Los extraños, la libertad y la vida

En las semanas pasadas compartí mucho tiempo con mi amigo americano. De las dos Américas, si uno quiere. Javier es colombiano, pero vive hace 16 años en la ciudad de Nueva York. No tiene pensado dejar nunca más los Estados Unidos. Desde abril está oficialmente nacionalizado en USA. Su viaje a Berlín es el primero con su nuevo pasaporte.

Anteayer le pregunté si se sentía más colombiano o más americano. Para mi sorpresa no dudó mucho en decir: „ciudadano americano“, „entre tanto“, acotó.

Nuestra amiga en común: Ximena, que proviene de Odessa en el Mar Negro, que igual que Javier vive en Nueva York y también tiene la ciudadanía americana, responde a la pregunta según la ocasión. A veces se presenta como Rusa, otras como americana, en ocasiones como ucraniana. De acuerdo a lo que en el momento combina con ella mejor. En cuanto pueda hablar el idioma de su marido alemán (y su nueva casa), esa se convertirá en su cuarta opción. De eso ya estoy segura y  de alguna manera, tiene razón.

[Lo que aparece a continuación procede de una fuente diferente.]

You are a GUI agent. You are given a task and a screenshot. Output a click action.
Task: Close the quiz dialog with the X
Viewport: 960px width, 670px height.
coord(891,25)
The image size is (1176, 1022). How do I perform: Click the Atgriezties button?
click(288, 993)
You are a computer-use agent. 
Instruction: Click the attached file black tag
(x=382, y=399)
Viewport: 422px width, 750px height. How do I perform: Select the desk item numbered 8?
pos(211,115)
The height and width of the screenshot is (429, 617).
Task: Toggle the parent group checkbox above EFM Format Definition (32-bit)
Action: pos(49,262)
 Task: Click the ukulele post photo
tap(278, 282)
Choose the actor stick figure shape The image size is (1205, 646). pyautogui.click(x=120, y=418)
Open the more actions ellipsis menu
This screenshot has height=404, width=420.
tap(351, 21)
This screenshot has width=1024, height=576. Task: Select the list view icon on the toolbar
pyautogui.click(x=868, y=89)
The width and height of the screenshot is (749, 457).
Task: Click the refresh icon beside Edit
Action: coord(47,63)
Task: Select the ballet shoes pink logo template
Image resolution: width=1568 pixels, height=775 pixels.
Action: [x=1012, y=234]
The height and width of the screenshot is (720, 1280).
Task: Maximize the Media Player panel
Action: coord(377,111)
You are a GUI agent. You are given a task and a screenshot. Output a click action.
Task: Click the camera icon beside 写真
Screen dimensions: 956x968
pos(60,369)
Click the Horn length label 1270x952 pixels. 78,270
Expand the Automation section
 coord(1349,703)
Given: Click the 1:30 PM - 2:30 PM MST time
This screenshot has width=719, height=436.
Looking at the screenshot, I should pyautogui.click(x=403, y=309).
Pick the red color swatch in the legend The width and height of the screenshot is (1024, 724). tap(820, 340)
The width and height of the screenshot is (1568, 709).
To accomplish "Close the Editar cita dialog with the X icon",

Me siento muy unida a los dos. El tema migración me acompaña hace media vida – y eso que jugó un rol concreto apenas un par de años. Pero la sombra que entonces proyecto sobre mi destino es enorme hasta el día de hoy.

Desde que tenía quince años tuve planes para abandonar la RDA, desde los diecisiete eran reales. Habría viajado en el verano de 1990. Si o si. Mudarse de la RDA no significaba simplemente irse a vivir a otro país: significaba irse definitivamente, despedirse para siempre de los amigos y los parientes. Tal vez no habría vuelto a ver a ninguno de ellos. Lo sabía. Ese era el precio de mi libertad. Hasta el día de hoy no me puedo imaginar cuanto habría sufrido por esa separación.

Entonces cayó el Muro en 1989 y no tuve que irme. Tenía 18 años pude estudiar, pude viajar, pude tomar las decisiones en mi vida y pude hacerlo sin abandonar a mi familia. Pude ahorrarme todo eso y, sin embargo, ha quedado algo de los planes secretos de entonces, de la juventud en el país aislado, de los sueños de libertad, que sólo pueden realizarse en la distancia y entre extraños.

Cuando estoy de viaje me convierto en la niña recién escapada de la RDA, que es feliz y esta agradecida por poder ver el ancho mundo, como por un milagro. Sobre todo cuando estoy en América (en la del sur o la del norte) me asalta el tema. Igual que antes. En realidad es lo que me mueve a ir allí. La lejanía, la libertad y la vida. No puedo hacerlo de otra forma. De alguna manera he conservado el instinto de huida de entonces – o nunca voy a abandonarlo? Voy a ser para siempre una refugiada, aunque en realidad nunca fuera una? No lo se.

En „Viaje en la luz de la luna“ (1937) deja Antal Szerb a su protagonista sentir algo por las calles de Venecia que conozco bien: “cuando él extendía los brazos, podía tocar las paredes de las casas a derecha e izquierda. Las casas silenciosas con las grandes ventanas oscuras, detrás de las cuales, pensó él, se desarrollaba la vida italiana intensiva y llena de misterios.“ -exactamente esa sensación se apodera de mi cuando estoy en América. No importa si en ciudad de Nueva York o en Santiago de Chile. Camino por las calles, miro con fascinación la vida ahí (que naturalmente no es intensivamente italiana, sino intensivamente chilena o neoyorquina o lo que sea en el momento) y admiro. Entonces revolotean de pronto en mi cabeza imágenes y pensamientos. Atraviesan agudos en el centro logístico y con la misma velocidad que el paisaje en un tren de alta velocidad… En el momento estoy siempre confundida, pero también repleta de un consuelo profundo, como raras veces siento en casa. Al menos por un momento me siento llena de optimismo, porque sé que hay un orden al que siempre podre volver, de ser necesario y que la vida al final es simplemente vida.

América fue durante mucho tiempo mi luz en el otro puerto. Brilla todavía y me toca. Es bueno saber que uno puede irse muy lejos y que siempre estará ahí.